Pourquoi cette frilosité de l’Europe vis-à-vis de la Russie ?
L’Europe n’est pas une entité politique autonome et tous les États n’ont pas les mêmes intérêts et perceptions de la menace posée par la Russie. Par exemple, la Pologne a été très virulente dans sa dénonciation de la Russie, et l’Espagne beaucoup moins. Du fait de ces divergences, la position de l’Union européenne ne peut être rien d’autre que le plus petit dénominateur commun.
Fondamentalement, le comportement de Vladimir Poutine force à une révolution conceptuelle des rapports avec Moscou que les Européens ont du mal à accomplir : la Russie ne sera pas le partenaire dont les Occidentaux ont rêvé pendant 20 ans, mais elle n’est pas non plus l’ennemie mortelle de la guerre froide. Il s’agit d’une relation compétitive qui s’exprime sur le plan des rapports économiques, mais aussi des rapports de force militaires. C’est quelque chose que les Européens refusent d’admettre, puisqu’ils préfèrent commettre le suicide stratégique d’un désarmement unilatéral généralisé et croire en la puissance du droit international comme moyen de régulation des rapports internationaux. La frilosité européenne est le résultat d’une incapacité à penser et à admettre la réalité de la puissance et des conflits dans les rapports internationaux.
Les dynamiques sont-elles similaires vis-à-vis de la Russie entre les trois principales puissances européennes que sont le Royaume-Uni, la France et l’Allemagne ?
Les trois pays doivent arbitrer entre leurs intérêts économiques envers Moscou et le défi stratégique que pose l’attitude russe, soit la remise en cause, par la force, des frontières internationales en Europe. Les dynamiques sont donc similaires entre les trois pays, mais prennent des formes spécifiques.

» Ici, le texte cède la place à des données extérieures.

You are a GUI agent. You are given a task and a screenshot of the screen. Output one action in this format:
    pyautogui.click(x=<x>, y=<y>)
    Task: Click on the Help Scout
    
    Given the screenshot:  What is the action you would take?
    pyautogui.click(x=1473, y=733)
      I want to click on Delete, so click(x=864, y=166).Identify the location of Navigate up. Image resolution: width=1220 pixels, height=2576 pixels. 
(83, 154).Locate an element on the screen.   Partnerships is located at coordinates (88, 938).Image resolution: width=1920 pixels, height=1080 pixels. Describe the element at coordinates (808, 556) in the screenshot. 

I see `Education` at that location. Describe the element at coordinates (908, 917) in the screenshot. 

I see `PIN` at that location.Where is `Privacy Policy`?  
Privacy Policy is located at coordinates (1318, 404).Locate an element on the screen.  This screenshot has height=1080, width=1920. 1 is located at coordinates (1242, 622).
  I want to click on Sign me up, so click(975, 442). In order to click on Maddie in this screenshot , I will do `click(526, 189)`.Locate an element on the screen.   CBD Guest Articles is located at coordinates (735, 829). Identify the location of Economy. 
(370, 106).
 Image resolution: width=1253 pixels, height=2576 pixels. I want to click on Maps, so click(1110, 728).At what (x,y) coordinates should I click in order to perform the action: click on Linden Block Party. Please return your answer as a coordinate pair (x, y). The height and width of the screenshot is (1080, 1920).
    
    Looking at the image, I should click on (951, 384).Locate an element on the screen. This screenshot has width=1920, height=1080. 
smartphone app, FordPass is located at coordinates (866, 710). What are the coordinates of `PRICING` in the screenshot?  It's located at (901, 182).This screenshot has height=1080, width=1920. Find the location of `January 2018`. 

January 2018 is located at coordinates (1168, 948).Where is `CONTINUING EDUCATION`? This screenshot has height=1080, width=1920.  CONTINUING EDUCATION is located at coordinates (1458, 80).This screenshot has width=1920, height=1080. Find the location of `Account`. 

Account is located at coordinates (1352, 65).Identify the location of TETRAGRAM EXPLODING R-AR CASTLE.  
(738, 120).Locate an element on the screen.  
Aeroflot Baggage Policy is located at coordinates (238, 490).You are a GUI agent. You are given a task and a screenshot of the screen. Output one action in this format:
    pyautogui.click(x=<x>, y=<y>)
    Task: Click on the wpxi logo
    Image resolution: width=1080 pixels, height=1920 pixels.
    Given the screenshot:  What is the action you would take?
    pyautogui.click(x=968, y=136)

La rhétorique ferme de la chancelière allemande, Angela Merkel, a surpris les observateurs qui s’attendaient à une plus grande complaisance de la part de l’Allemagne, notamment depuis que Frank-Walter Steinmeier, réputé proche des positions russes, est redevenu ministre des Affaires étrangères. Les milieux économiques sont néanmoins inquiets des répercussions possibles.
La France est dans la situation intenable de vouloir vendre les navires de guerre Mistral à tout prix, tout en affichant une relative fermeté, tandis que la Grande-Bretagne minimise officiellement les conséquences de la crise afin de préserver ses relations avec la Russie, en particulier du fait du poids économique des riches immigrés russes résidant à Londres.
Les trois pays semblent donc vouloir gagner sur les deux tableaux (stratégique et économique), mais le non-choix est intenable à moyen terme et risque au contraire de réduire leur crédibilité.
De son côté, la Russie réagit souvent très mal aux pressions européennes (et américaines). Plutôt que de s’ouvrir, de négocier, elle se rebiffe. Pourquoi ?
L’attitude russe est celle d’une puissance insatisfaite du règlement de paix de 1991 et fondamentalement révisionniste, qui n’accepte pas l’organisation actuelle du système international, où elle estime tenir une place indigne de son rang. Son objectif stratégique est donc de modifier le système en sa faveur, ce qui passe par une remise en cause systématique des accords mis en place pour garantir la sécurité européenne après la fin de la guerre froide.
La Russie se comporte comme une puissance impériale cherchant à vassaliser son proche étranger, une conception incompatible avec les règles du droit international établies depuis 1945. Il faut donc garder à l’esprit que la Russie est fondamentalement insatisfaite, quelle que soit l’action des Occidentaux en sa direction, et que si elle peut reculer à la suite d’un rapport de force défavorable, ce sera toujours un retrait tactique qui ne change rien à son objectif de remettre en cause l’ordre international existant.